Servir des clients exigeants dans un marché de niche

Publié le 24/03/2014 à 00:00

Servir des clients exigeants dans un marché de niche

Publié le 24/03/2014 à 00:00

Cela fait vingt ans que l'entreprise Toges Grand Maître dirigée par Sylvain Côté fournit toges, rabats, vestes, chemises et autres accessoires à une clientèle institutionnelle et juridique composée d'avocats de la couronne, de juges, de greffiers et de grands cabinets d'avocats.

Au total, ce sont entre 300 et 400 clients du ministère de la Justice du Québec qui, par roulement, viennent se fournir en équipements professionnels chez Toges Grand Maître. C'est ce que l'on appelle un marché de niche : l'offre y est certes restreinte et les produits proposés très spécialisés.

Mais, pour peu que l'on mette en place une structure de coût compétitive, une telle niche peut vite constituer un jackpot. D'autant plus, comme l'explique Sylvain Côté lorsque l'on est capable d'allier une superbe qualité à des prix abordables.

Une toge dure entre dix et quinze ans. Des années plus tard, certains clients satisfaits reviennent tenant entre les mains leurs toges en lambeaux, confie M. Côté. Par conséquent, le succès d'une entreprise de confection de toges se bâtit beaucoup plus lentement qu'ailleurs.

En visant la satisfaction à long terme du client, sans fabrication à la chaîne et avec une utilisation maximale du produit, un tel service doit pouvoir progressivement générer un bouche à oreille favorable. Dans un marché de niche, le service clientèle est éminemment exigeant : un seul faux pas, et c'est tout le château de cartes qui s'effondre.

Pour s'assurer de maintenir une haute qualité et des prix concurrentiels, Sylvain Côté n'emploie qu'un seul tailleur sous contractant qui confectionne les commandes, et facture le coût de l'ouvrage. Pas de salaire fixe à débourser.
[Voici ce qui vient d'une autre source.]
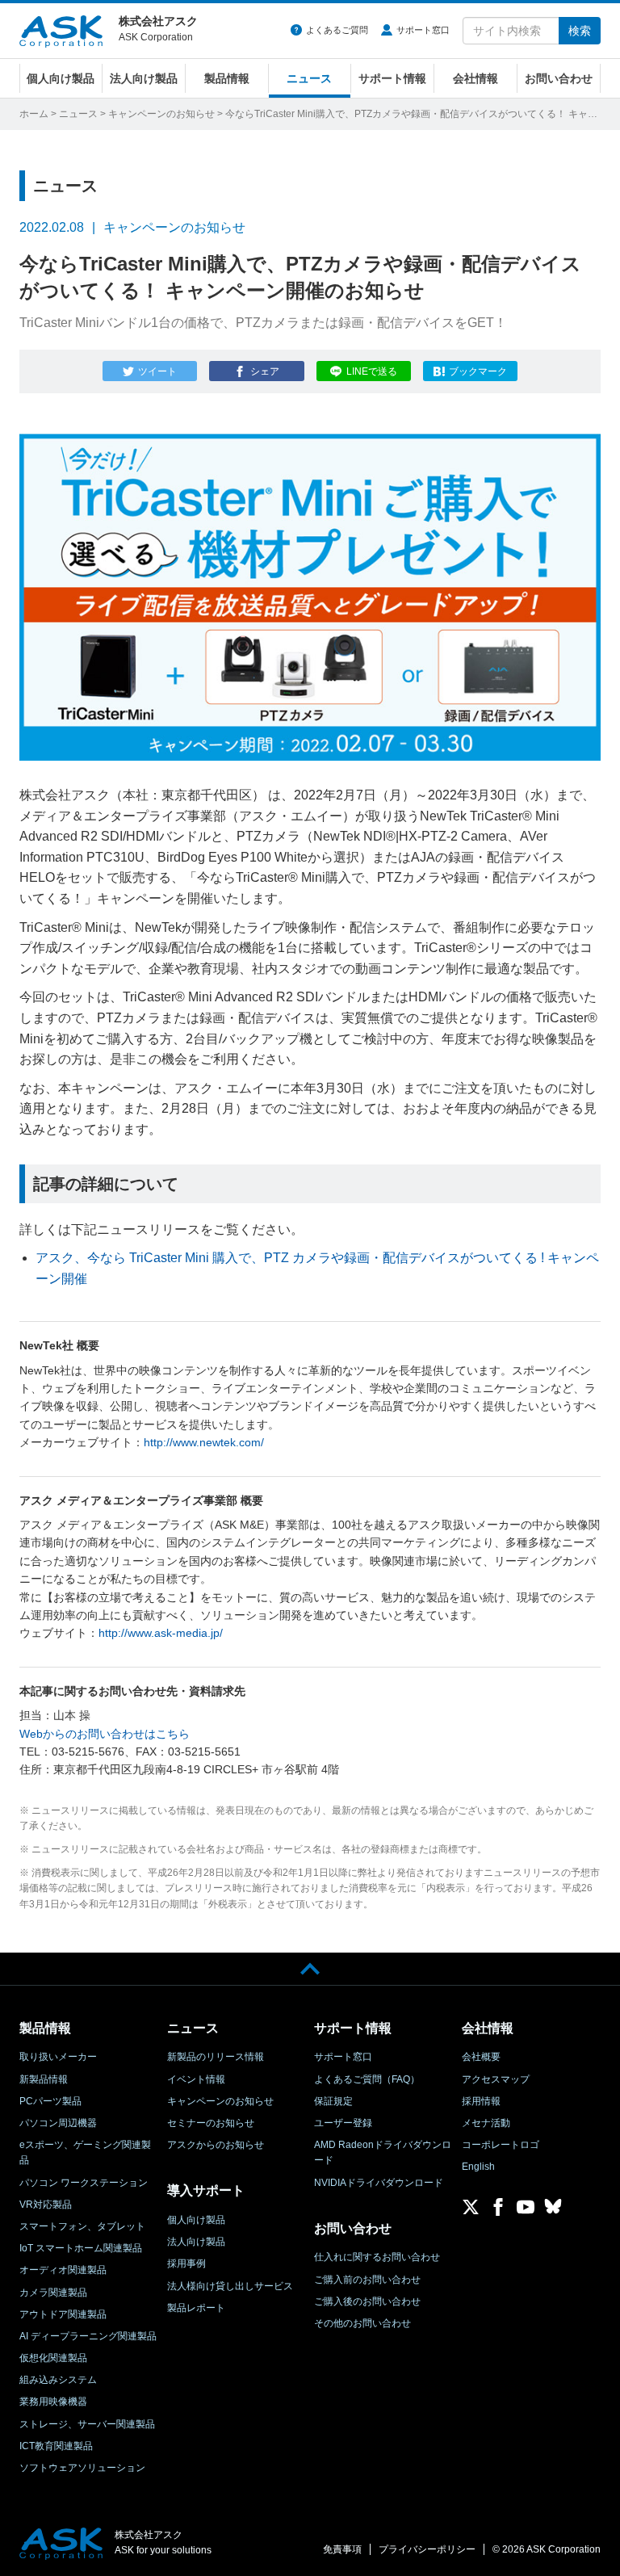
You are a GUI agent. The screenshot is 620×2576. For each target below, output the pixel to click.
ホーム (33, 114)
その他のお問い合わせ (362, 2323)
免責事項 (342, 2549)
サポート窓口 (423, 30)
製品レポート (196, 2308)
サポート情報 (392, 78)
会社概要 (481, 2056)
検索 (579, 30)
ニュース (309, 78)
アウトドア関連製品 (63, 2314)
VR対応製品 (45, 2204)
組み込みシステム (58, 2379)
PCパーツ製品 (50, 2101)
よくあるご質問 (337, 30)
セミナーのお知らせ (210, 2123)
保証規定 (333, 2101)
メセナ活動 (486, 2123)
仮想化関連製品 (53, 2358)
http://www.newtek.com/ (204, 1442)
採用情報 (481, 2101)
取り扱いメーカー (58, 2056)
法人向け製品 (144, 78)
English (478, 2166)
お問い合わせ (559, 78)
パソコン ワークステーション (83, 2182)
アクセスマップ (496, 2079)
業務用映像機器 (53, 2401)
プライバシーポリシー (427, 2549)
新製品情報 (43, 2079)
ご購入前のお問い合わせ (367, 2279)
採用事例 (186, 2263)
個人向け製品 (60, 78)
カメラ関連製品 (53, 2292)
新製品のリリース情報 (215, 2056)
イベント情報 (196, 2079)
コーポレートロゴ (500, 2144)
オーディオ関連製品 (63, 2270)
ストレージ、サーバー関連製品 (87, 2424)
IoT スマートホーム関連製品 (80, 2248)
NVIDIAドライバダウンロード (378, 2182)
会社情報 (475, 78)
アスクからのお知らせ (215, 2144)
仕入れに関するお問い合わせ (377, 2257)
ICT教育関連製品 (56, 2446)
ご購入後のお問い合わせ (367, 2301)
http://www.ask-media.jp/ (160, 1632)
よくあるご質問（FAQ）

Leur relation d'affaires est d'ailleurs unique : Sylvain Côté n'emploie que lui, et son tailleur ne travaille pour personne d'autre. De plus, Sylvain Côté est propriétaire de l'immeuble où se situent ses locaux, il peut moduler son loyer en fonction des affaires, ce qui explique en outre la viabilité de son modèle de coût.

Le grand défi dans un si petit monde où se tissent des relations privilégiées avec de grands acteurs juridiques québécois reste de se faire connaître. Pour cela, il faut savoir bien cibler sa clientèle. Sylvain Côté a choisi d’approcher ses clients par Google : mots clés, publicités et site web détaillant sa gamme de produits.

Attirer l'attention, s'assurer d'une présence et d'une visibilité sur la toile est nécessaire pour approcher le client. « Si on n'est pas présent sur le net, on n'existe pas ! » lance M. Côté, bien conscient que les tendances en matière de service clientèle B2B convergent désormais vers le numérique.

D'ailleurs, il envisage d'inclure sous peu, sur son site, une grille de mesure virtuelle afin de pouvoir permettre aux clients de commander en ligne. Pour l'instant, presque 100% de sa clientèle est québécoise, mais Sylvain Côté n'exclut pas d'étendre ses services au-delà des frontières. Car, c'est aussi l'une des retombées avantageuses d'un bon service clientèle en B2B de niche : son potentiel d'exportation.